Far to the south, on the coastline of Washington State and Oregon, emergency preparedness is also a top priority for ports like Astoria and Newport, Oregon, and Port Townsend, Wash.

Fishermen’s Terminal in Seattle also has emergency management plans in place, and goes through a complete emergency exercise annually, but lies in a much better protected location, inside Elliot Bay, noted Kenny Lyles, general manager of the Fishermen’s Terminal.

“What’s key to this geographic location is the locks,” Lyles said. “We are half a mile away from the locks. If the locks were damaged or gave way, it would be like emptying out the bathtub. We are about 12 feet higher than Puget Sound. That is of concern.”

At the sprawling Port of Seattle, there are a number of facilities that provide moorage, from the Fishermen’s Terminal to the Marine Industrial Center and Terminal 91, the homeport of a number of large catcher longliner and processor vessels.

“We are a full service facility,” Lyles said. That includes barge service, cranes and hoists, groceries and other stores, restaurants, hydraulics, electric, refrigeration, radar and navigation services.

To compete with other ports in this multi-million dollar industry, the Port of Seattle in recent years completed millions of dollars in infrastructure improvements, including redeveloping docks to floating concrete, plus renovated seawalls and major electrical, sewer and water line upgrades. “Basically we rebuilt the harbor,” he said.

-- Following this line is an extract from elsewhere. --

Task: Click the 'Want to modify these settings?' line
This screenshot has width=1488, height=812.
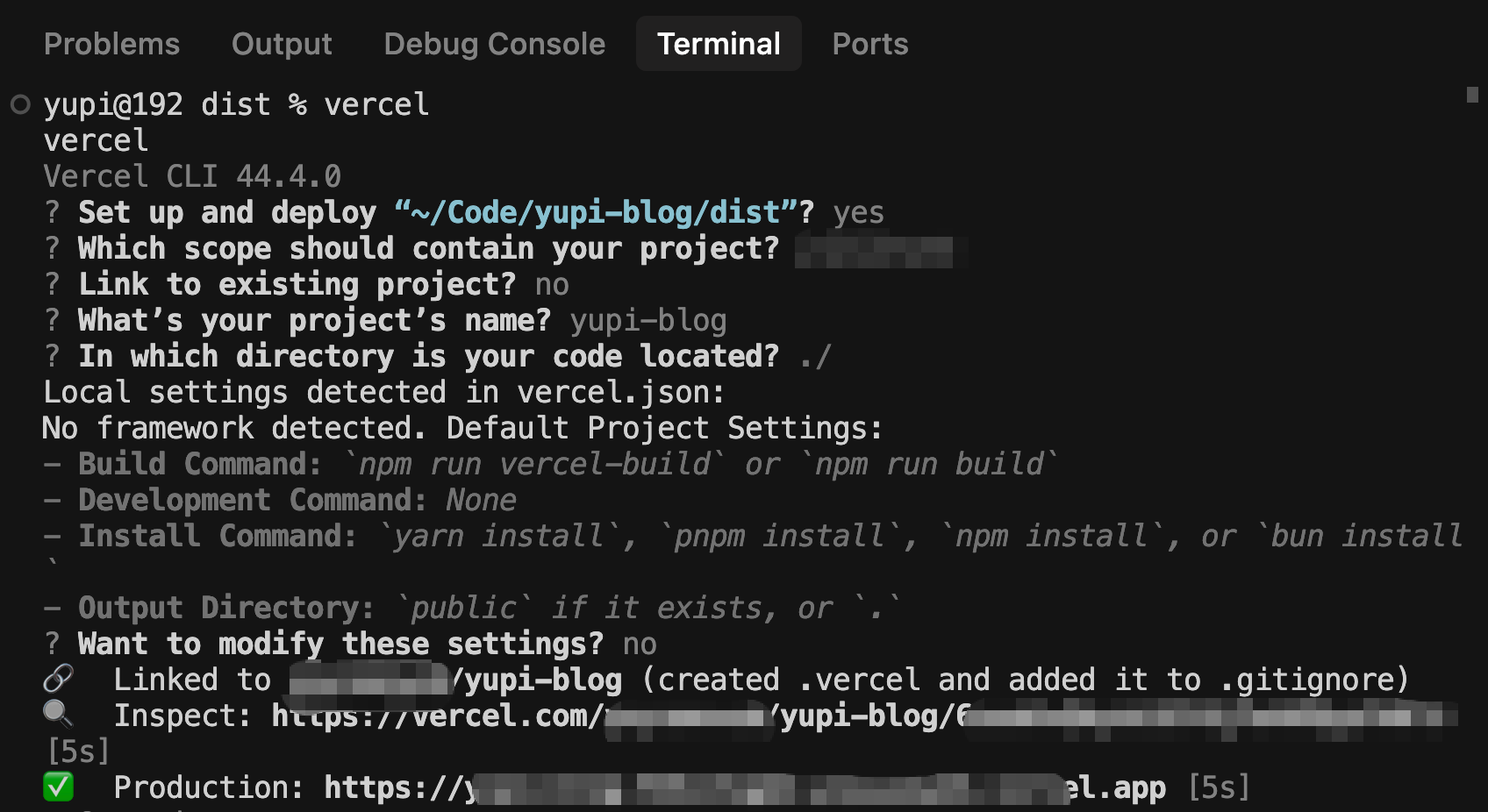Action: point(340,644)
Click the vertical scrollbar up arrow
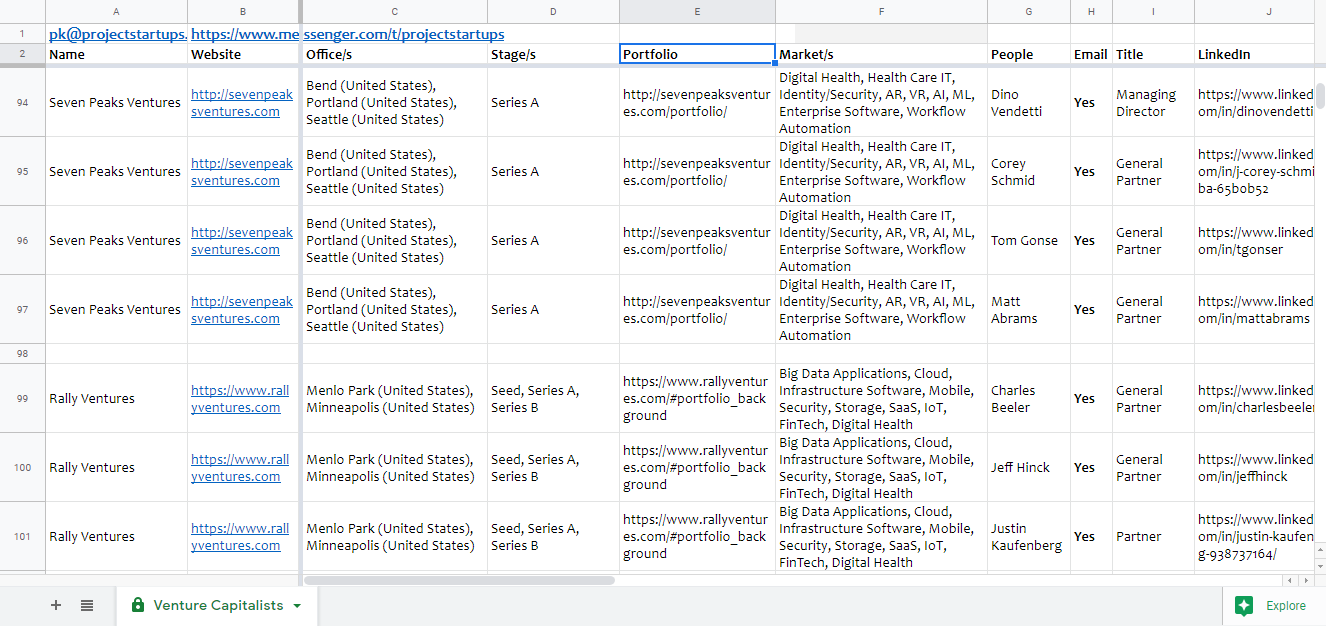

Next up will be an approximate $6 million project to renovate nine net locker buildings to fire department code by removing platforms that elevated their height with elaborate shelving systems. Because the port is owned by the city of Seattle, it has taxing authority and can issue municipal bonds to fund the majority of its capital improvements.

At Newport, Oregon, only about 23 percent of the activity is related to commercial fisheries, although the commercial fleet does use a lot of port infrastructure for loading and unloading its catch, a port spokeswoman said. Newport is home to a number of businesses that provide support services to the fishing fleet, and the Newport international terminal has one of only three deep draft ports on the Oregon coast.

The port is busy year round.

Renovation of Newport’s international terminal, a 17-acre facility with 1,000 feet of deepwater waterfront, docks and storage facilities, plus additional adjacent acres of industrial land, is to be completed by year’s end. Also ongoing is rehabilitation of the port’s moorage dock, over a period of several years.

The International Port of Coos Bay, on Oregon’s southern coast recently completed renovation of the Charleston ice dock, which supplies high quality ice to the fleet of some 165 commercial fishing vessels based there, said Elise Hamner, communications and community affairs manager. Federal economic stimulus funds provided half the money for that $700,000 project, Hamner said. The port also owns and maintains the Charleston marina and shipyard, with myriad vessel support service businesses, fish plants and fish buying stations.

All the ports also provide boat yards with lift facilities where vessel owners or their appointed contractors can do maintenance and repair on port facilities. Often they are able to contract with skilled professionals in the marine trades operating near the ports.

At smaller ports and harbors, much of the infrastructure is privately owned by processors maintaining all of their own facilities.

With the exception of one port facility, where officials said the addition of more heavy equipment mechanics are needed, all spoke of an adequate labor supply to handle traffic and facilities upkeep.
What lies ahead for all of them is the challenge of replacing and upgrading older docks and other infrastructure, including electrical, water, sewer and other services with facilities that can endure for many years to come in changing climate conditions, while competing against other ports and harbors offering competing services. They are also bracing for how to deal with massive amounts of debris from the Fukushima tsunami, expected to arrive next year.